Onlykashmir.in News Desk
Union Home Minister Amit Shah on Thursday chaired a high level conference of Superintendents of Police from border districts in New Delhi, with senior police officers from Jammu and Kashmir among the key participants in deliberations aimed at strengthening the country’s border security architecture. The conference brought together SPs and senior officials from border states and Union Territories, including Punjab, Uttarakhand, Rajasthan, Gujarat, Uttar Pradesh, Bihar, West Bengal and the northeastern states, alongside senior officials from the Union Home Ministry.
The gathering assumes particular significance for Jammu and Kashmir given the region’s continuing focus on infiltration control and border management along the Line of Control. For the Union Territory, the conference offers an opportunity to align local policing priorities with the Centre’s broader border security framework, even as security forces in the region maintain heightened vigil against cross border threats.
The conference was convened to assess the prevailing security situation in vulnerable frontier regions and to identify fresh measures to strengthen enforcement mechanisms. Discussions during the meeting are understood to have covered a wide range of issues, including infiltration, illegal immigration, drone incursions and narcotics trafficking, all of which have emerged as pressing concerns for security planners in recent years.
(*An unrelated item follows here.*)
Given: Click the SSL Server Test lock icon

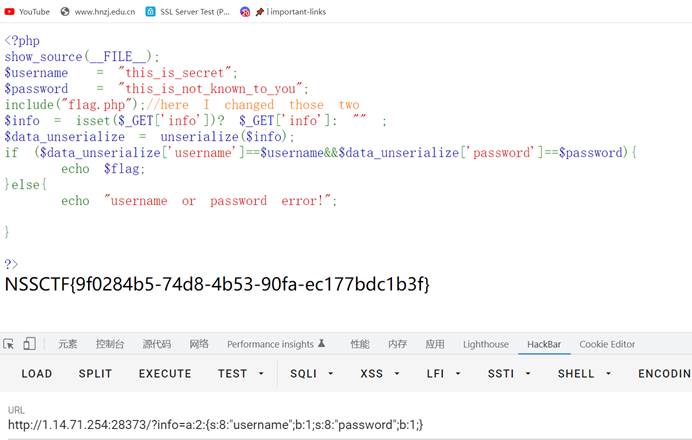Looking at the screenshot, I should pos(150,11).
A significant part of the deliberations focused on the Centre’s intensified campaign against illegal immigration, which officials describe as part of an organised effort to alter the demographic composition of districts situated along the international border, particularly in the eastern part of the country. The issue has taken on added urgency following the government’s decision, taken a few months ago, to constitute a high level committee tasked with examining the extent of demographic changes in different parts of the country and identifying the factors driving them.
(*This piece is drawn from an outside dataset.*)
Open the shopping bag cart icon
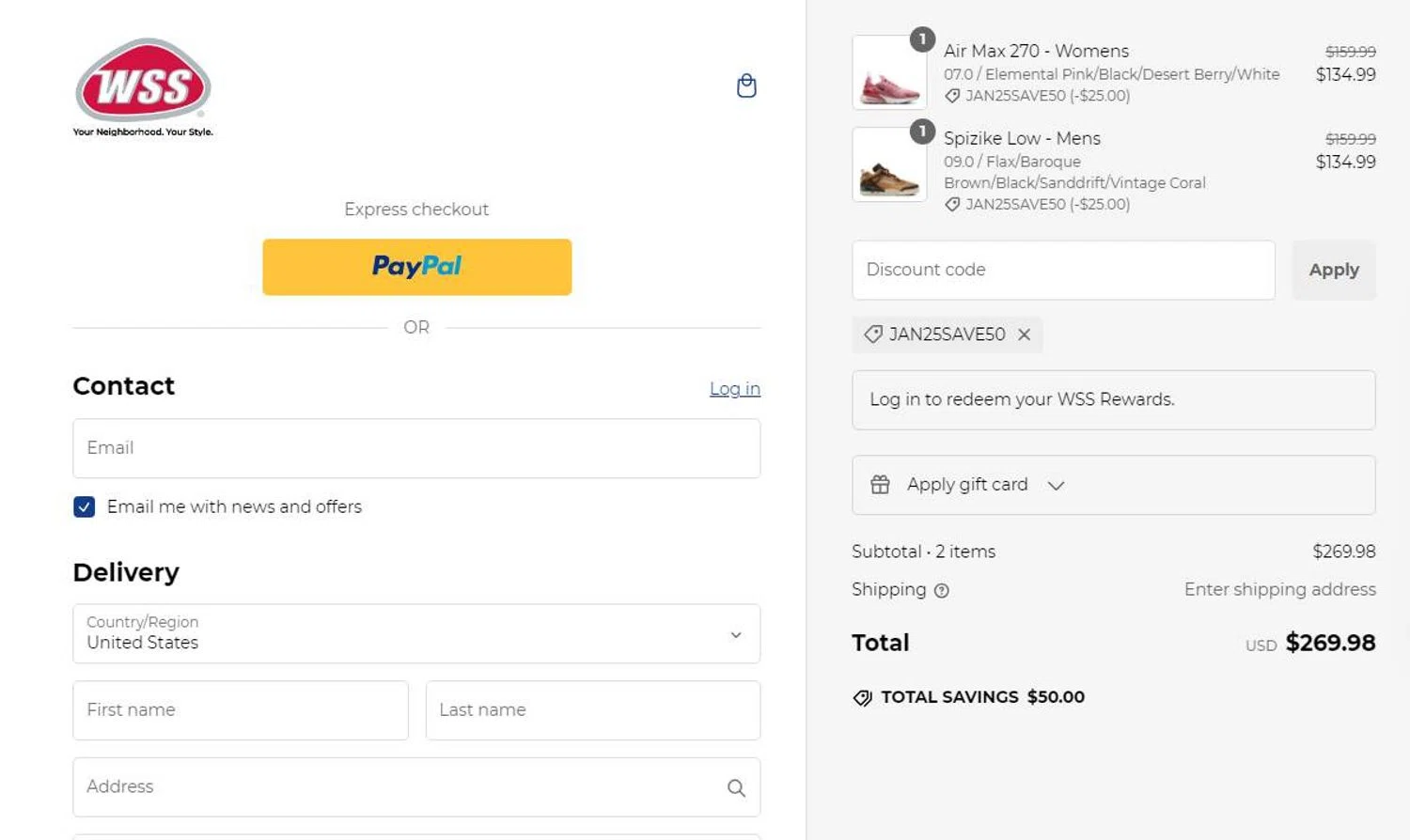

Officials familiar with the proceedings said the conference reflects the Home Ministry’s continuing emphasis on coordinated, intelligence driven policing along India’s borders, with an eye on emerging threats such as drone based smuggling of arms and narcotics. The involvement of senior police leadership from across multiple border states is expected to translate into a more unified approach to frontier security in the months ahead, officials indicated, as the government continues to prioritise border management as a cornerstone of its internal security strategy.